Konuşurken tabancasını çıkardı ve iki mermi koyduktan sonra yine ceketinin sağ cebine yerleştirdi.
Bu arada Toby’nin peşinden, kente giden, yan yana villaların dizili olduğu yarı kırsal yollardan geçmiştik. Şimdiyse emekçilerin ve rıhtım işçilerinin çoktan işlerine gitmeye başladıkları, kılıksız kadınların panjurları indirip kapı önlerini süpürdükleri, daha düzenli sokaklara varıyorduk. Köşeli damları olan köşe birahaneleri yeni açılmıştı ve içlerinden dışarıya sabah siftahından sonra ıslanan sakallarını kollarıyla silen kaba görünümlü adamlar çıkıyordu. Ortalıkta dolaşan köpekler geçerken meraklı gözlerle bize bakıyorlardı, ama bizim biricik Toby’miz sağına soluna bakmadan, burnu yerde, ara sıra kokuyu izlediğini belli eden sabırsız sesler çıkararak başını almış gidiyordu.

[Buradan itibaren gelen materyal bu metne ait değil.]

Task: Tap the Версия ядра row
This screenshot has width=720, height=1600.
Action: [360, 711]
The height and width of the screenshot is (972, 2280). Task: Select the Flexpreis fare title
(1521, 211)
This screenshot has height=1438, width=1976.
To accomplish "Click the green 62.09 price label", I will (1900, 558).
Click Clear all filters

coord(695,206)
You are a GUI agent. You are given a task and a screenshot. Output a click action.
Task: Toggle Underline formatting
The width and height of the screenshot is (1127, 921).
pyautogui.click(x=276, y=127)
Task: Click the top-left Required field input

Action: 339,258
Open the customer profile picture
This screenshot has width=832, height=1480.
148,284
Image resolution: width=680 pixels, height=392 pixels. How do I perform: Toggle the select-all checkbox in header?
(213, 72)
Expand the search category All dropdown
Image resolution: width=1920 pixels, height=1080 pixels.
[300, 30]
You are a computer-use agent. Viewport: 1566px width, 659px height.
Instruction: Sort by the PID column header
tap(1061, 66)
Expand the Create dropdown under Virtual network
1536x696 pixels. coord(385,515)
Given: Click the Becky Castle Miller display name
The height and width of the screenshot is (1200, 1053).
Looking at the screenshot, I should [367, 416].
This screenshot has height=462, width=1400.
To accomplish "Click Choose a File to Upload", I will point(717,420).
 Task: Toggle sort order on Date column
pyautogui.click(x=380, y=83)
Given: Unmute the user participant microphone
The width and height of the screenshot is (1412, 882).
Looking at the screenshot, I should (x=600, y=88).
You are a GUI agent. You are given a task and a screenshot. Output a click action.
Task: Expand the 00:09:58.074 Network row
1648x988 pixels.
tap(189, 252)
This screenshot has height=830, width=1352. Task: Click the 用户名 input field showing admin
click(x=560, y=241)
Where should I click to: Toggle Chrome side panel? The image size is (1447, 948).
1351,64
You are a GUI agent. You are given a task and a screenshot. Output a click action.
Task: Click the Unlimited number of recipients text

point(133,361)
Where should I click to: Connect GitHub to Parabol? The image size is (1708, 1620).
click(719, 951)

Streatham, Brixton ve Camberwell’i geride bırakmış ve Oval’in doğusunda kalan ara sokaklardan geçip kendimizi Kennington Sokağı’nda bulmuştuk. Peşinde olduğumuz adamlar herhalde gözden uzak kalabilmek için tuhaf derecede dolambaçlı bir yol izlemişlerdi. Karşılarına paralel bir ara sokak çıktığında mutlaka anayoldan ayrılmışlardı. Kennington Sokağı’nın sonunda Bond Sokağı ve Miles Sokağı’na sapmışlardı. Miles Sokağı’nın Knight’s Meydanı’na açıldığı yerde Toby durdu ve köpeklere özgü bir kararsızlık içinde, kulaklarının biri havada, öbürü sarkık olarak ileri geri koşmaya başladı. Sonra da sanki utanarak özür dilercesine ara sıra kafasını kaldırıp bize bakarak dönüp durmaya başladı.
“Bu köpeğin nesi var?” diye homurdandı Holmes. “Herhalde bir arabaya da binmediler, bir balonla havaya da uçmadılar.”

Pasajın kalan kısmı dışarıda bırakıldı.